Elle ose pas regarder son amie dans les yeux, de peur de se mettre à pleurer. Elle pleure trop souvent, pour tout et pour rien. Petite, elle pleurait parce qu'elle arrivait pas à attraper le vent, parce que ses parents ne la croyaient jamais quand elle leur disait que sa soeur lui tirait les cheveux quand ils avaient le dos tourné. Parce qu'elle était pas la préférée, ni d'eux ni du monde, ni de Dieu. Et puis, elle s'est un peu détourné de ses parents, elle s'est construit un monde plus petit, a perdu la foi.

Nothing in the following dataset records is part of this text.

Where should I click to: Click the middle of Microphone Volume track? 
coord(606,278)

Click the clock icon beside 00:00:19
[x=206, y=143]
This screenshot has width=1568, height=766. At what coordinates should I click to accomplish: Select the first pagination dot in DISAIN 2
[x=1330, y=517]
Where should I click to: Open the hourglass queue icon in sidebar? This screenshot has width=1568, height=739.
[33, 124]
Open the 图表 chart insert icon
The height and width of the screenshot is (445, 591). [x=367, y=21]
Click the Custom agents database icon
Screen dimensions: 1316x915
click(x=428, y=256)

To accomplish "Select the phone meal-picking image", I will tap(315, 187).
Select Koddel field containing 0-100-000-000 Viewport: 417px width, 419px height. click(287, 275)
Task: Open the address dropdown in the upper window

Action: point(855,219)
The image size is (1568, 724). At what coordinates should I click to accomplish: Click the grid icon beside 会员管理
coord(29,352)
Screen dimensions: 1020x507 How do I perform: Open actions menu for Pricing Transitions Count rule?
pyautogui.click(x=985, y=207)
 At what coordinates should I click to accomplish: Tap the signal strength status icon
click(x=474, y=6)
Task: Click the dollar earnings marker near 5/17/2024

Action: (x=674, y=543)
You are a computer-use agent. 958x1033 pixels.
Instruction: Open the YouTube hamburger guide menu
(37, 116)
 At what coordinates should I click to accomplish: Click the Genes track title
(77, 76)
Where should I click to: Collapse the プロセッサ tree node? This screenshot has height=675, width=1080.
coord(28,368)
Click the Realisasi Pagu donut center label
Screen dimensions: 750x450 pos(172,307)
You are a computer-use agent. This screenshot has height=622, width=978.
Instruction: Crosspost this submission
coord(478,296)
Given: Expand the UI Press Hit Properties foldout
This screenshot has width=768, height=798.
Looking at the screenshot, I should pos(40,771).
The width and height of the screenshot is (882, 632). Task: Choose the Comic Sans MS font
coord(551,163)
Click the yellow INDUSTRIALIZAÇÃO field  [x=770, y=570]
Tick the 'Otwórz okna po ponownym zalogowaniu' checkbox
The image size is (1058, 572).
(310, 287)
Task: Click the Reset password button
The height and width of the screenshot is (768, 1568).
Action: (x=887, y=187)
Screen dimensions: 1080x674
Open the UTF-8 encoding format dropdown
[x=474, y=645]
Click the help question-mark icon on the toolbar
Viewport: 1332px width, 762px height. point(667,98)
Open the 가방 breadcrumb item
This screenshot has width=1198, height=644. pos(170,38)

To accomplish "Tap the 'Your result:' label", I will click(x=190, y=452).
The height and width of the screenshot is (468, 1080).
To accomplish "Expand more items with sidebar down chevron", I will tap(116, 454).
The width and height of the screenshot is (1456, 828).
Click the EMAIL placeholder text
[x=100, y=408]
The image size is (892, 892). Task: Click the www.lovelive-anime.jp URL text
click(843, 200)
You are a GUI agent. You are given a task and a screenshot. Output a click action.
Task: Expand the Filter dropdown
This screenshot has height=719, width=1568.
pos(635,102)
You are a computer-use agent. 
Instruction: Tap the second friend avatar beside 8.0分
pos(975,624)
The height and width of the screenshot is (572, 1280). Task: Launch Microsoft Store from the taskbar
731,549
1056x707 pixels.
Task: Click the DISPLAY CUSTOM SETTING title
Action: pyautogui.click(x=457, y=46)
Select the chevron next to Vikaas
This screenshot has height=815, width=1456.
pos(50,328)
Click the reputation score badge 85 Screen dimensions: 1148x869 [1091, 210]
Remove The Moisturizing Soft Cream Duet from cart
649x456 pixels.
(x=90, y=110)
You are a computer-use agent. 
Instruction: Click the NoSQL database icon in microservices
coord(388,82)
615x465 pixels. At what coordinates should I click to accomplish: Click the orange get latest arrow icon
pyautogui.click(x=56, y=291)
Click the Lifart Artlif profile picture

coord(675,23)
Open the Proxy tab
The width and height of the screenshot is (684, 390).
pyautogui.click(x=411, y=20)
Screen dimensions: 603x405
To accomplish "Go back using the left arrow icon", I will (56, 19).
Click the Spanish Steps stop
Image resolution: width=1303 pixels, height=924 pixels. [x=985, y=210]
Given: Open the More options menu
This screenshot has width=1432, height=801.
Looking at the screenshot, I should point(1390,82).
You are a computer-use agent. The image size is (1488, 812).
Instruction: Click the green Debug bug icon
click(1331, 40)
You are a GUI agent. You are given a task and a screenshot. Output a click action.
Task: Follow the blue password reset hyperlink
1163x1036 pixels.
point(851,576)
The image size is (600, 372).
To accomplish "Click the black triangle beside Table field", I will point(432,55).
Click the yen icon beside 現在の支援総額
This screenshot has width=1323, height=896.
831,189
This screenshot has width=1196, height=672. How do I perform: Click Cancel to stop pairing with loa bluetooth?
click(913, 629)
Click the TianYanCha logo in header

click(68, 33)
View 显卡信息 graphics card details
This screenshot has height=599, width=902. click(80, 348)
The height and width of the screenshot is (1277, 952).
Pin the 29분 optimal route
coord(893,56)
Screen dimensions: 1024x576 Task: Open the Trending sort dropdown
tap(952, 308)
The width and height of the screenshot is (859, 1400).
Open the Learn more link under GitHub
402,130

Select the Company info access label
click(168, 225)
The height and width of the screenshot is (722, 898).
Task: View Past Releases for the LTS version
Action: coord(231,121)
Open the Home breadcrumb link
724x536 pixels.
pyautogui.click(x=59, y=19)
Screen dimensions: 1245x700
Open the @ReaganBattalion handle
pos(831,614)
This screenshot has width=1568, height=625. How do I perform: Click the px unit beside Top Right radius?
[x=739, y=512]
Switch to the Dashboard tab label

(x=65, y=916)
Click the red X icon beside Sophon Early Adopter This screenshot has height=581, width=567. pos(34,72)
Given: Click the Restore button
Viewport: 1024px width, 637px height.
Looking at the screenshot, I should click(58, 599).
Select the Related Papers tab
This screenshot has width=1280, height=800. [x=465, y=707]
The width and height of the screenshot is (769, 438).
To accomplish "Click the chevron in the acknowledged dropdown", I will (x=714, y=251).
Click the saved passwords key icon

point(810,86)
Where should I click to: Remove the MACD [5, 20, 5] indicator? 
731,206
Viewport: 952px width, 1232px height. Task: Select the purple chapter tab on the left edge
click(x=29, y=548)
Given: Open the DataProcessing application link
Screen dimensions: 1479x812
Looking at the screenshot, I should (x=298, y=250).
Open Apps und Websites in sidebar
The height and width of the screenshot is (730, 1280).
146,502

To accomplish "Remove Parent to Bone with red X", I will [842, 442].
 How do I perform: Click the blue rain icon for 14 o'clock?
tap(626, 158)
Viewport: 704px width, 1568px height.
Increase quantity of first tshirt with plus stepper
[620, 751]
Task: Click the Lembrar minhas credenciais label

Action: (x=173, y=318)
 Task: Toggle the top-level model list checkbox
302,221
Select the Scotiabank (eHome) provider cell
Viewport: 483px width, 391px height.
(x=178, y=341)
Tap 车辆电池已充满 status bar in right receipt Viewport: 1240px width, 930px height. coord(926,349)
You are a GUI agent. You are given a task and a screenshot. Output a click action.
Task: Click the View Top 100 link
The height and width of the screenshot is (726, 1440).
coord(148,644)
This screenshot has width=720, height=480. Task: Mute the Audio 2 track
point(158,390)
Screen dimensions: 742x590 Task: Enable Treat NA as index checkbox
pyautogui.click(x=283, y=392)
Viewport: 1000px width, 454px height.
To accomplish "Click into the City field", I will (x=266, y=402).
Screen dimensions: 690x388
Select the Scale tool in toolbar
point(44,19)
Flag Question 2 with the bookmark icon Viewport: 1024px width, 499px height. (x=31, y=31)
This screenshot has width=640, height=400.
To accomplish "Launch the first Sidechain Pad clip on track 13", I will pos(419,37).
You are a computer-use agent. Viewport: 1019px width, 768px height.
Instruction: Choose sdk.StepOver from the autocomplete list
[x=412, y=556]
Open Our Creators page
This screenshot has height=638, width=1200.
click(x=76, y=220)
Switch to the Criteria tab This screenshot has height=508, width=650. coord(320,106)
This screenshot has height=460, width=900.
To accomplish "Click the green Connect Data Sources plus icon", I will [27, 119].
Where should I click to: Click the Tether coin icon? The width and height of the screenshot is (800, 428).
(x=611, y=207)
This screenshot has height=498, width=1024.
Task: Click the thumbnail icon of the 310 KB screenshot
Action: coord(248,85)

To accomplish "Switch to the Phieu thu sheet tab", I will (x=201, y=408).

Elle se rend compte aujourd'hui que son monde n'était pas encore assez petit. Elle s'était crue tentatrice fatale, mais, il n'est pas tombé pour elle. Il a tout pris, son coeur, son ventre, et il a marché dessus par inadvertance, parce qu'il ne s'est même pas rendu compte qu'il les avait.
Hier, il est allée la voir, un sourire aux lèvres. Elle appréhendait, elle, de lui annoncer. "je suis enceinte de toi, qu'est-ce qu'on fait ?"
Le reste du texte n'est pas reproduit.